### Supplied records
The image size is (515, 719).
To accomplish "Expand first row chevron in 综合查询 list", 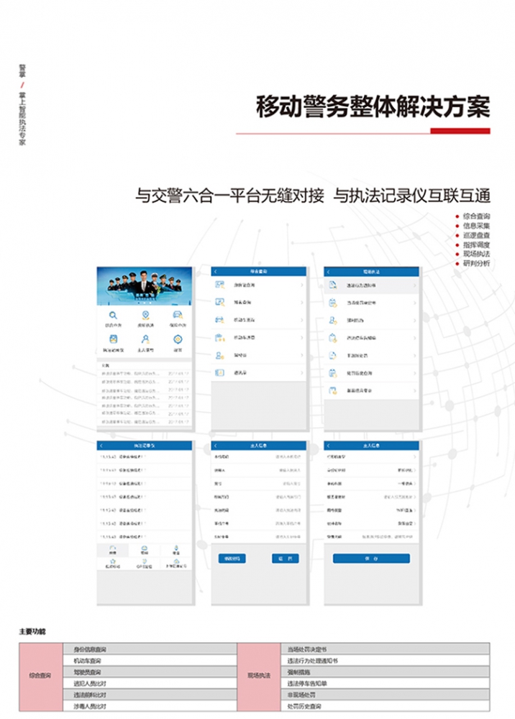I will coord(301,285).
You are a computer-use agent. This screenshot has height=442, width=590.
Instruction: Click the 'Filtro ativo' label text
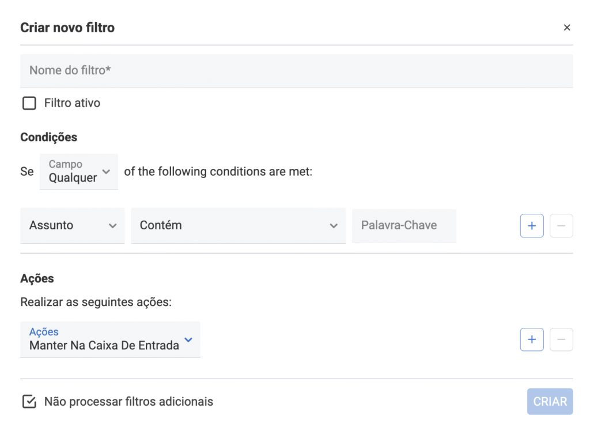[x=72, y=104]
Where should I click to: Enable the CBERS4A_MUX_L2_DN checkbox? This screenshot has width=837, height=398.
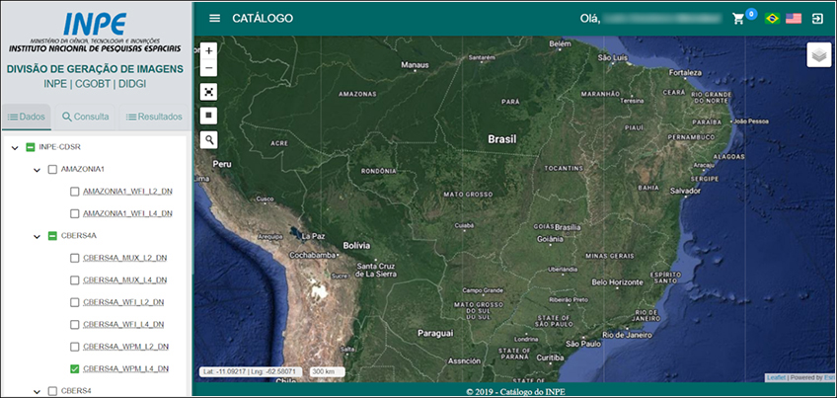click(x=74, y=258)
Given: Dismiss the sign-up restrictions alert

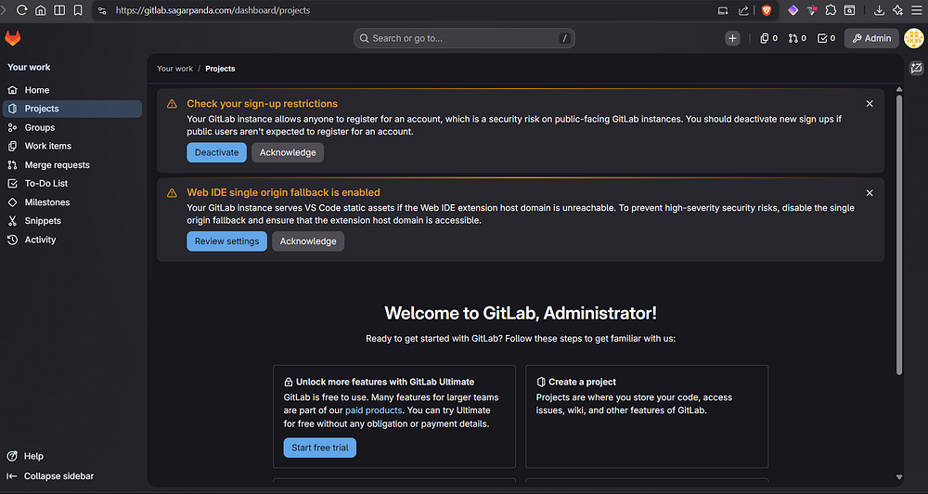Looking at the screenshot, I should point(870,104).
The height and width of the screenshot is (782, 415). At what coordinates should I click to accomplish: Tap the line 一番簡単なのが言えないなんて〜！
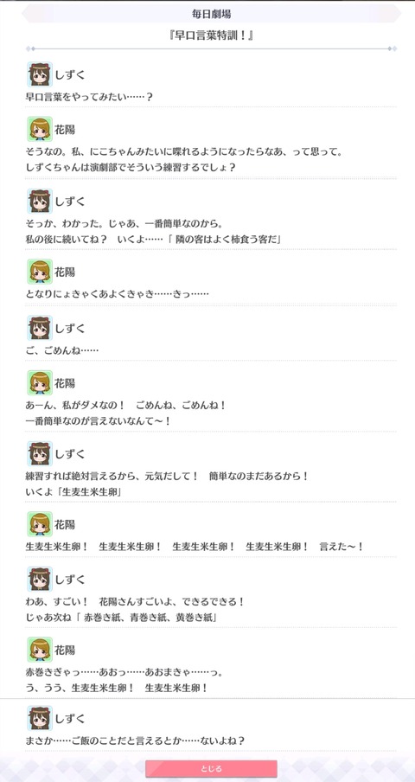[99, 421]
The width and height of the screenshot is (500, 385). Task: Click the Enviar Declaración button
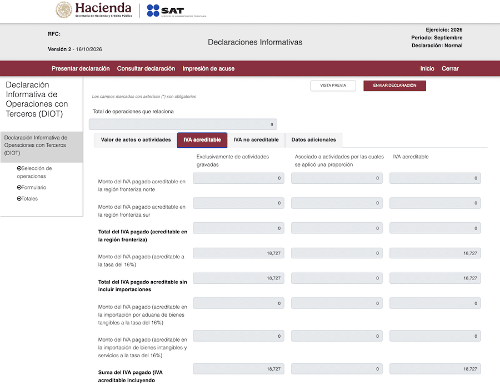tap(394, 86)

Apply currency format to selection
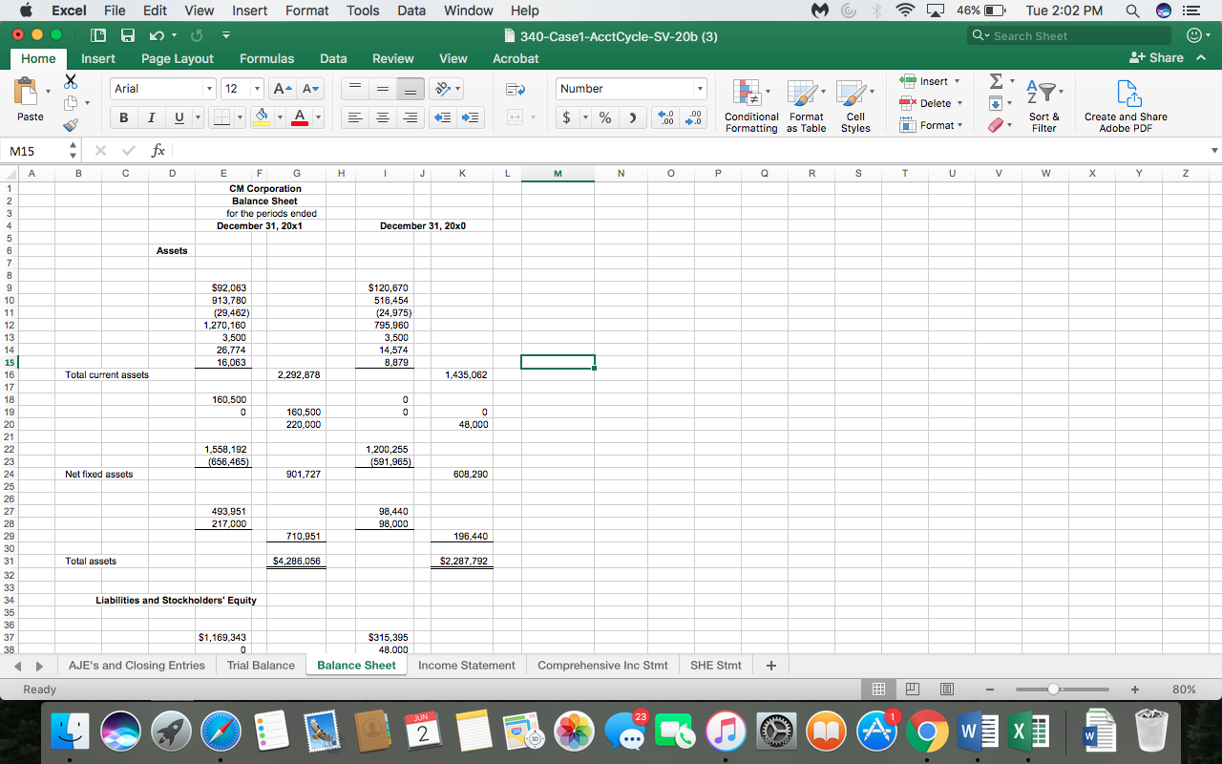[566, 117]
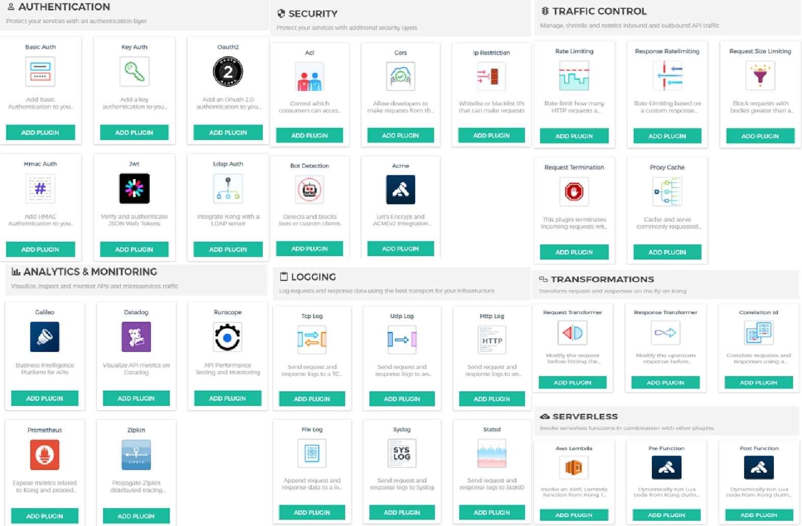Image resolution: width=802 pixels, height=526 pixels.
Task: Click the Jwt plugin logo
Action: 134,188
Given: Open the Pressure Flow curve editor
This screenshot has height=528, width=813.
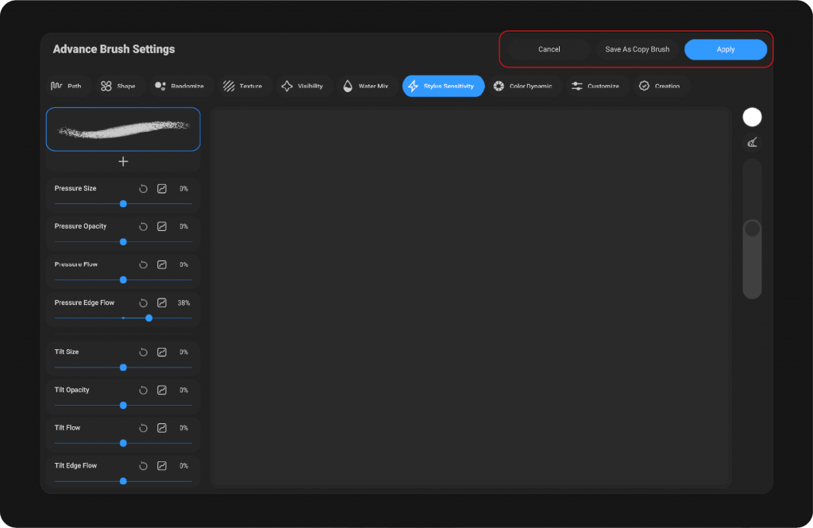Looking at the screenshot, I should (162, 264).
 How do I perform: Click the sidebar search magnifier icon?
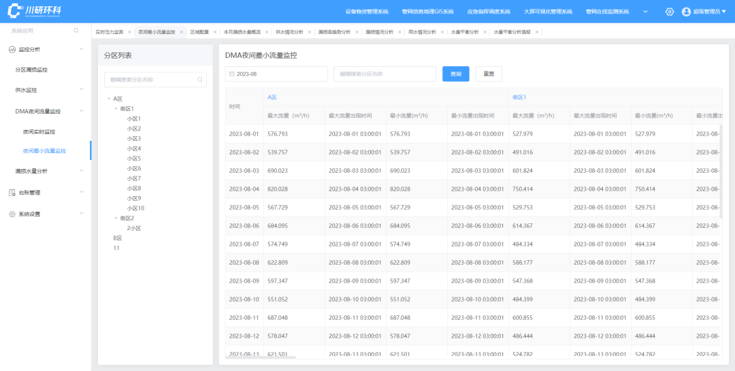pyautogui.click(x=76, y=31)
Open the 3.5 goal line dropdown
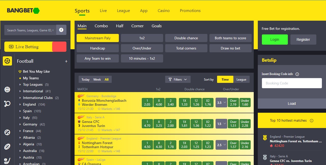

### What you are asked to do
If a line in the material above contains the word "Open", copy it.

### Result
Given: Open the Pressure Flow curve editor
Open the 3.5 goal line dropdown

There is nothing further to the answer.